The luxury London department store, which has said that it is compliant with the Payment Card Industry Data Security Standard (PCI DSS), had initially denied the incident.

"We have now fully investigated the claim that a customer was asked for their credit card details via email and we can confirm that an error was inadvertently made in an effort to expedite a refund," Fortnum & Mason said in a statement today.

"We apologise for causing concern for this genuine, human error, done with best intentions to aid the customer.
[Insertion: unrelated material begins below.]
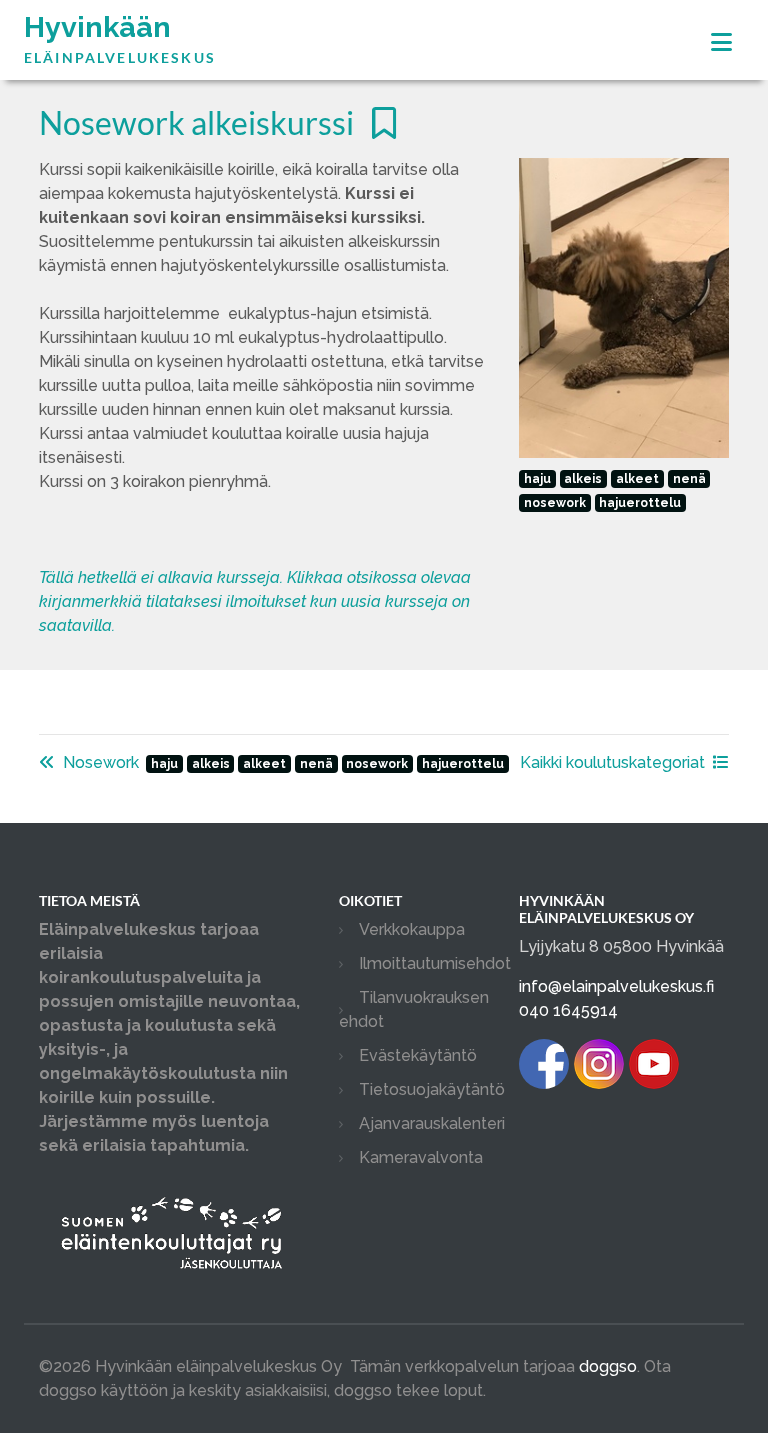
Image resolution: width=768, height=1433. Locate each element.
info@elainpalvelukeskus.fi (616, 986)
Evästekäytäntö (418, 1055)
It is against our procedures and we have taken action to ensure that this will not occur again."

An IT failure at the luxury London department store in December prevented it from delivering all of its hamper orders in time for Christmas.

One regular customer, who has still not received his delivery, contacted the company to request a refund and was told that he would need to email his personal credit card details for the refund to take place.

Fortnum & Mason said that it usually asks all customers requiring a refund to give their payment details over the telephone.

However, in email correspondence seen by ComputerworldUK, a customer relations advisor at Fortnum & Mason insisted that the store would not be able to do a refund unless the customer sent their credit card details over in an email.

"I will require your card details to arrange a refund (type of card, name of the card, long number, expiry date, security number [CVV code]). The system Fortnum & Mason have in place does not process direct crediting automatically due to encryption measures," the customer relations advisor wrote.

Due to security concerns, however, the customer declined to email his personal credit card details.

In an attempt to reassure the customer of his data security, the customer relations advisor wrote:

"I understand you do not want to give out your details however, we do not keep them on file due to security reasons, the only way I can refund you is if I do have them.

"We will instantly destroy your details as soon as you are refunded."

The PCI standard was introduced in recent years, and UK companies were required to reach full compliance with it by 30 September 2010.

Compliance with this standard indicates that an organisation has taken measures to protect customer card details.

According to the PCI standards, encryption must be used to protect personal cardholder data, and that data should not be stored unless there is a "legitimate business need".

It also states that the primary account number (PAN) – the long number on the front of the card – should not be sent in unencrypted emails, instant messages or chats.

"If Fortnum and Mason are inviting their customers to send the PAN in a plaintext email, they are requesting customer behaviour that they are meant – and possibly obliged – to avoid themselves," said security expert Alec Muffett.

Fortnum & Mason has blamed its December IT failure on the technical complications related to an IT systems upgrade and a three-fold increase in online transactions compared with the previous year.